Rik’s Life: Starting Anew in the Big Apple

This is me at the Afro Punk Fest this weekend. Completely irrelevant to this post, but thought I'd share anyway.

This is me at the Afro Punk Fest this weekend. Completely irrelevant to this post, but thought I’d share anyway.

Today (well, yesterday EST time, but today my regular, ‘ol CST) marked week one of my big move to the Big Apple. Last week, I landed at a little shy of 11am at LaGuardia Airport, picked up my two over-the-weight-limit suitcases packed with 23 years of my life, and proceeded to Manhattan, where my new life has already started to take off. Although I’m here for a 2-year graduate program at Parsons, this marks not only the pursuit of another degree, but also the starting of a new chapter in a book I’ve been reading for far too long.

I’m not one to divulge my dealings with life publicly, but, being this a “fresh start,” and all,  I’ve decided to share.

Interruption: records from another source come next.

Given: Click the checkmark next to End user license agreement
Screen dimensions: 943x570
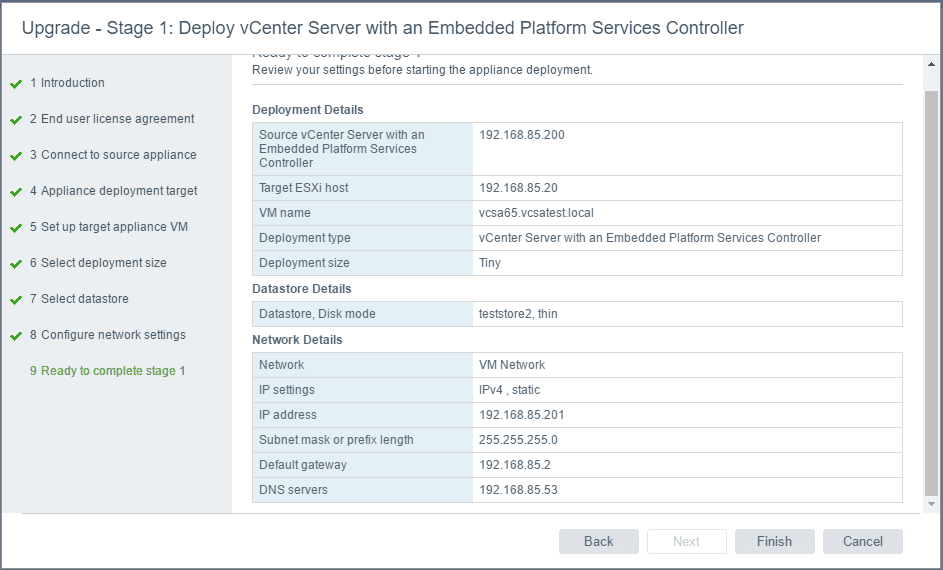Looking at the screenshot, I should click(x=16, y=120).
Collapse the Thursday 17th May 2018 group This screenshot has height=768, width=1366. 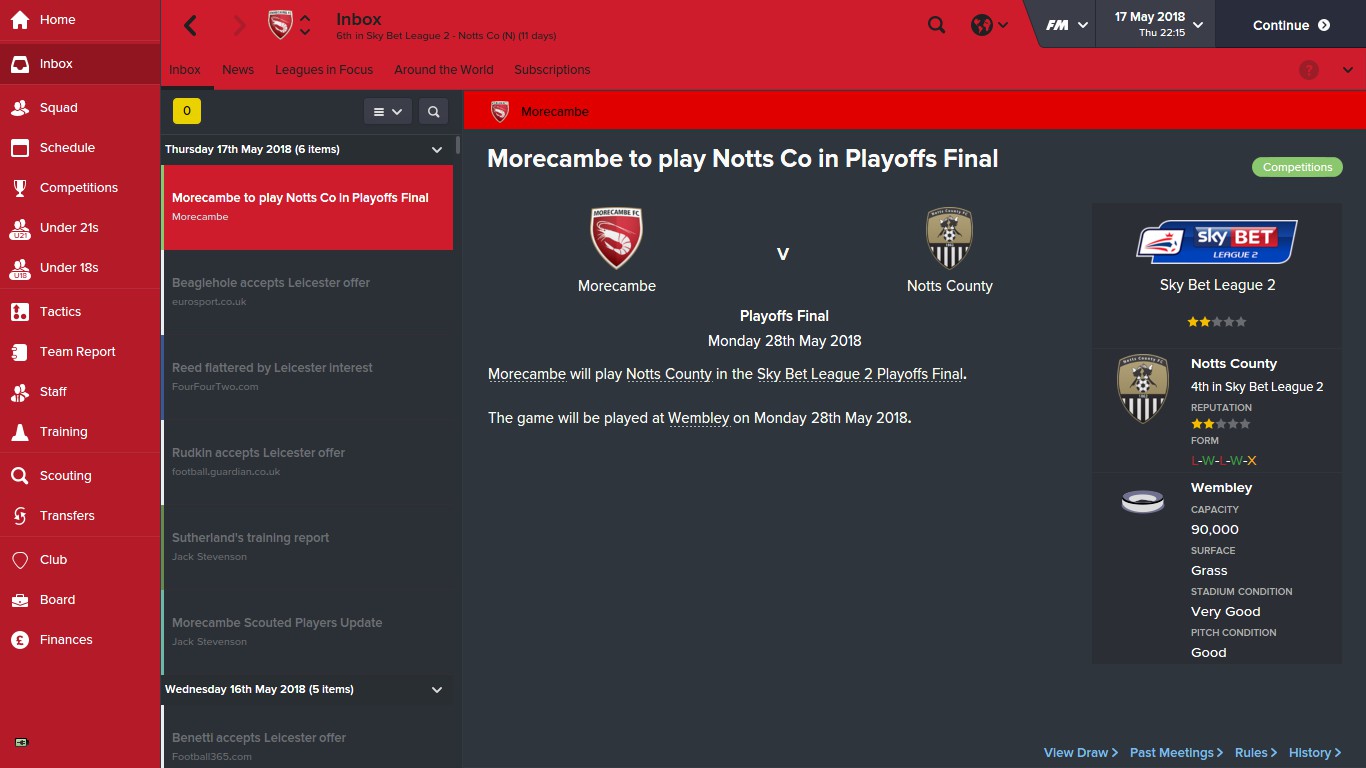click(436, 150)
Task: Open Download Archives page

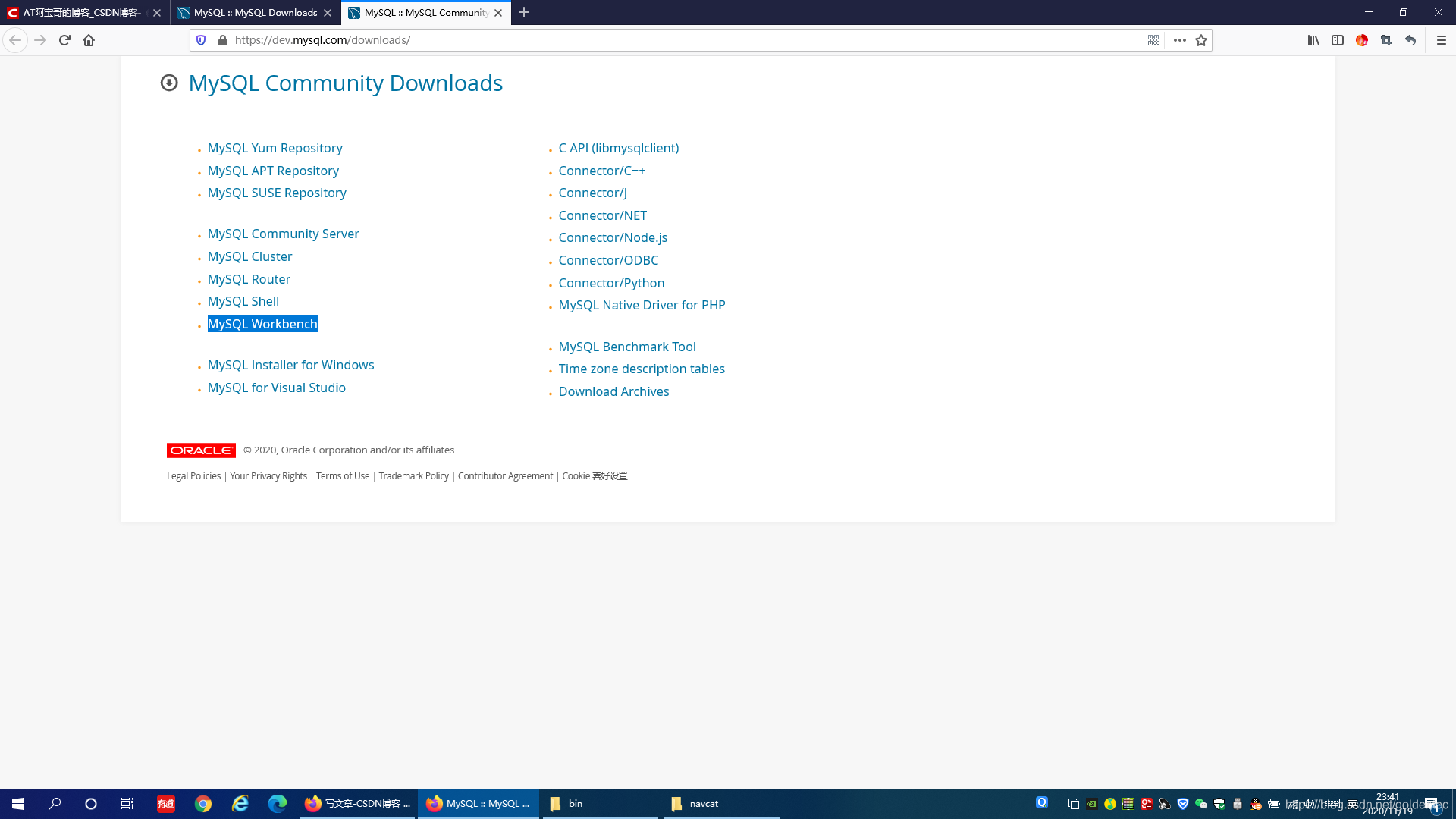Action: [614, 391]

This journey, unknowingly and unwillingly, started a year ago. Last year, I spent the summer attempting to move to Chicago–a place I had been dying to get to since my freshmen year of college. I figured this was my time. I had graduated from college, had a little money saved and was in a relationship that brought it all together. So, for three months after graduation, I worked two jobs in my mundane (albeit very convenient and cheap) college town, and tirelessly (and foolishly) searched for apartments more than I did jobs. My dad had agreed, as a graduation gift, to pay for my first two month’s rent if I found a job shortly after moving. Needless to say, by this time last year (almost Labor Day), I had exhausted my savings on bus tickets, going back and forth from STL to CHI, and food, had met my quota for sleeping on friends’ couches, and found myself heartbroken when my almost 2-year relationship ended (on a beach, how movie-like). Feeling, (1) pressure from my parents to “just get a job,” (2) jealousy as I watched my other friends settle comfortably into their new careers and (3) erasing all aspects of love and relationships from my mind, I returned back home to St. Louis, moved in with my dad, sisters and stepmom, and accepted the first job I was offered, which was working in nonprofits.

I entered a year of self-discovery, but not the kind that comes with countless doors of opportunity opening. I was still extremely poor, I was living with my parent and I was no where near the career I had spent the last four years of undergrad so carefully drafting. Needless to say, I was sad, miserable, alone and stressed. However, I didn’t blame it on anyone. I spent a couple of month’s wallowing in my self-inflicted sadness (no tears, just a lot of time to myself in my room), and then decided that it was high time I got my shit together. I knew that I wanted to study the issue of racial diversity in the fashion industry based on a 20-page research paper I wrote my senior year in undergrad, so I made a list of graduate schools and started applying. After narrowing my list of 10 schools down to four, I applied and was accepted to two of the best–NYU and Parsons (I chose Parsons).

I quit my job, which I had worked for 7 months, was hired on contract to be an editorial assistant with a local fashion magazine (a position I had been longing after since applying for jobs in Chicago) and spent my last couple of months at home, not bidding farewell, but rather saying thank you for a year of humility, motivation and determination–reasons that I believe I had to return home in order to understand.

In retrospect, I think that if I had landed in Chicago, I wouldn’t be on this journey, this new chapter, but rather still reading the same chapter that I have now completed, comprehended and accepted. Before leaving home, I told myself that above all things, I wanted to leave with peace of mind, which required me to put my big girl pants on and handle unfinished business. I spent time with my Nana, who’s in the midst of Alzheimer’s, and most likely won’t remember me when I return for Christmas. I accepted and made peace with love gained and love lost. I helped my 15-year-old sister who has become the ying to my yang pick out outfits for her first week as a sophomore in high school. I hugged my dad. I kissed my mom. I said goodbye.

Amidst the desperation to get to Chicago, the heartbreak, the disappointment in myself, the long nights of writing graduate essays, the insufficient funds, the lonely nights, the peer pressure, I have finally found peace, and, on top of that, a new home. Hello, New York!